======== Exercise material

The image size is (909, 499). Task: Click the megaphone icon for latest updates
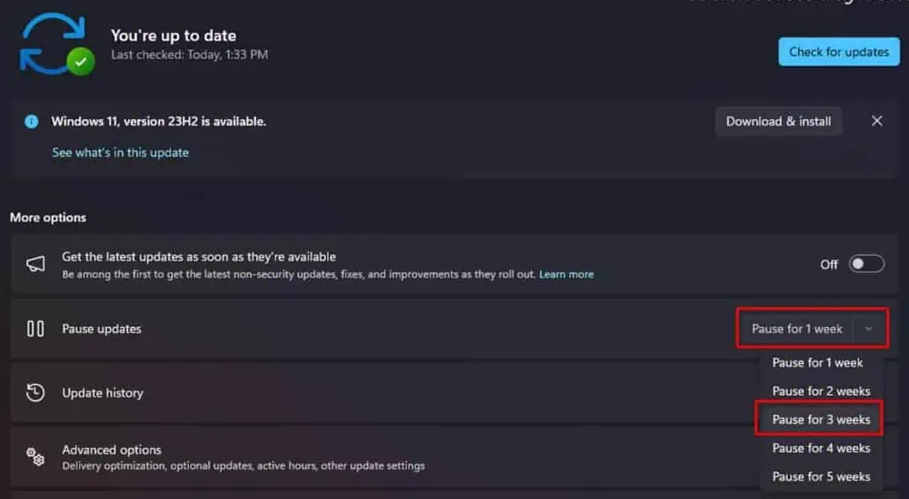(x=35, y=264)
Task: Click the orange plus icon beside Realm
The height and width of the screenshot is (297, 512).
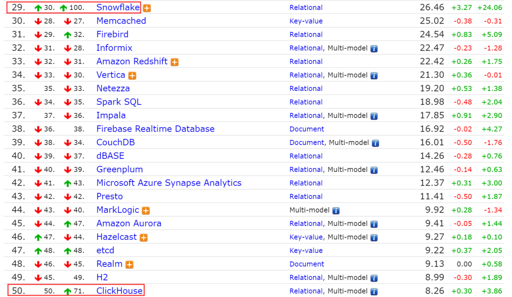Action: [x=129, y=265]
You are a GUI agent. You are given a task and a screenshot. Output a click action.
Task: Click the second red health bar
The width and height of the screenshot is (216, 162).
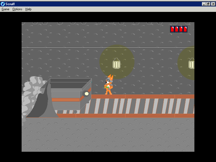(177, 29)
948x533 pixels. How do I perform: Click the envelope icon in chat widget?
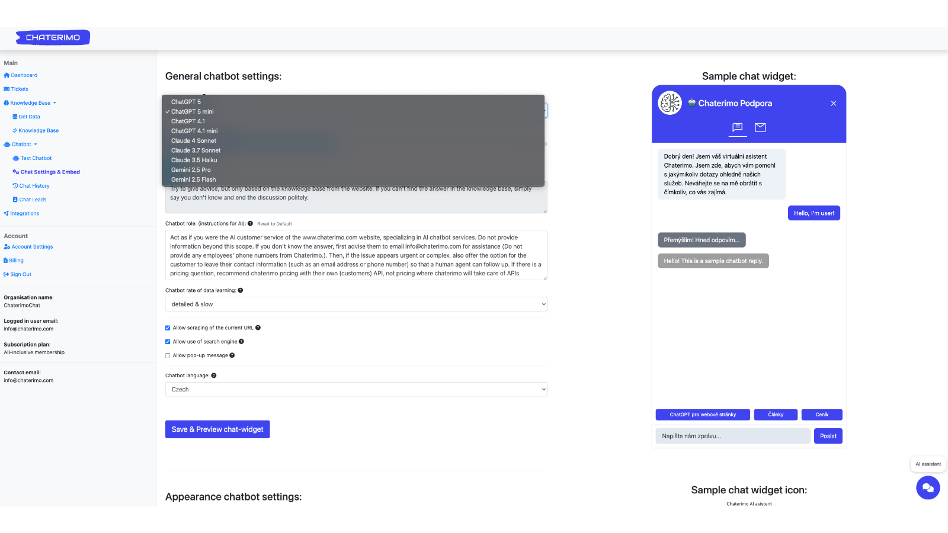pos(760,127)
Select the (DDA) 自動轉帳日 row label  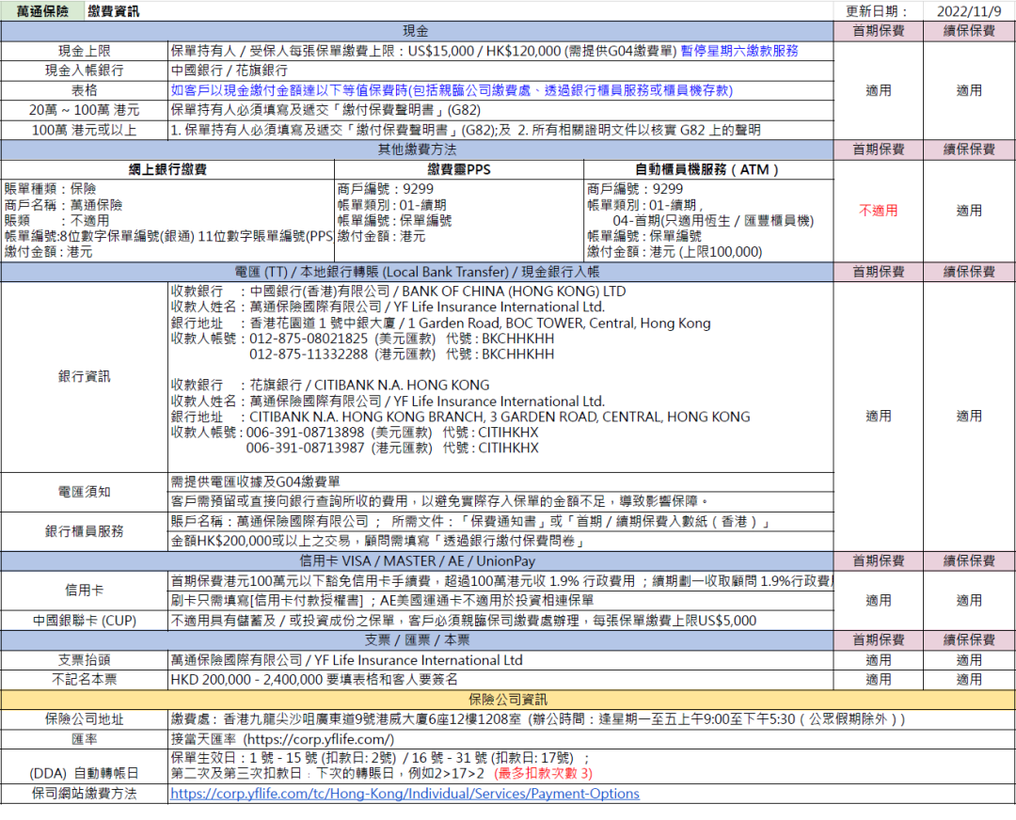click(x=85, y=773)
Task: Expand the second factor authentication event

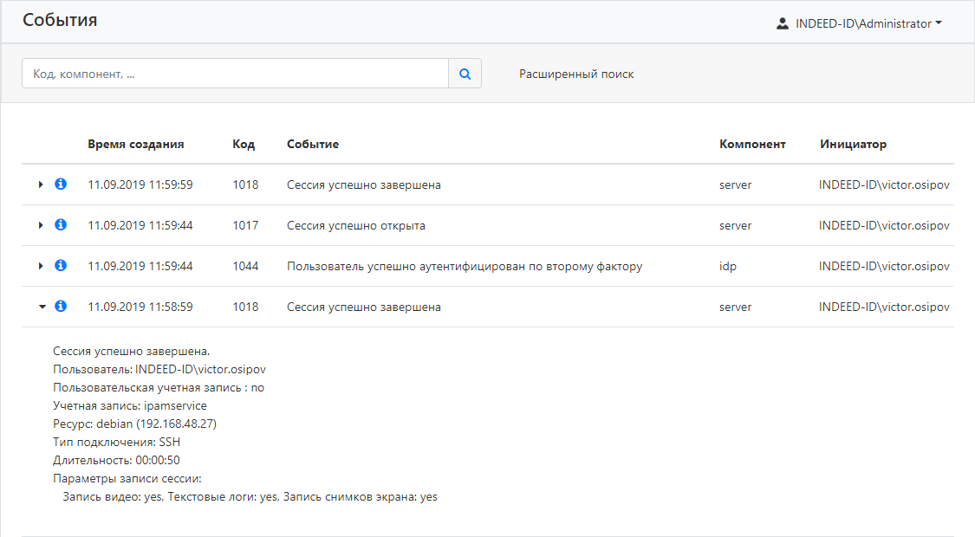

================

Go through the material and report each line that holds the string "second".

Task: Click the second red health bar
Task: Expand the second factor authentication event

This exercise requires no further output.